**TAREFA A REALIZAR:**
Transcreva todas as linhas dos dados abaixo, sem alterar nenhum caractere.

━━ DADOS FORNECIDOS

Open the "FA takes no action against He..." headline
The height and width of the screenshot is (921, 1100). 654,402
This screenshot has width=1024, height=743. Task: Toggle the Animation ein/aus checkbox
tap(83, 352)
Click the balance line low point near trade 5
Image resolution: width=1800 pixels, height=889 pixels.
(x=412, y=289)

━━━━

**RESPOSTA:**
Open the "FA takes no action against He..." headline
The height and width of the screenshot is (921, 1100). 654,402
This screenshot has width=1024, height=743. Task: Toggle the Animation ein/aus checkbox
tap(83, 352)
Click the balance line low point near trade 5
Image resolution: width=1800 pixels, height=889 pixels.
(x=412, y=289)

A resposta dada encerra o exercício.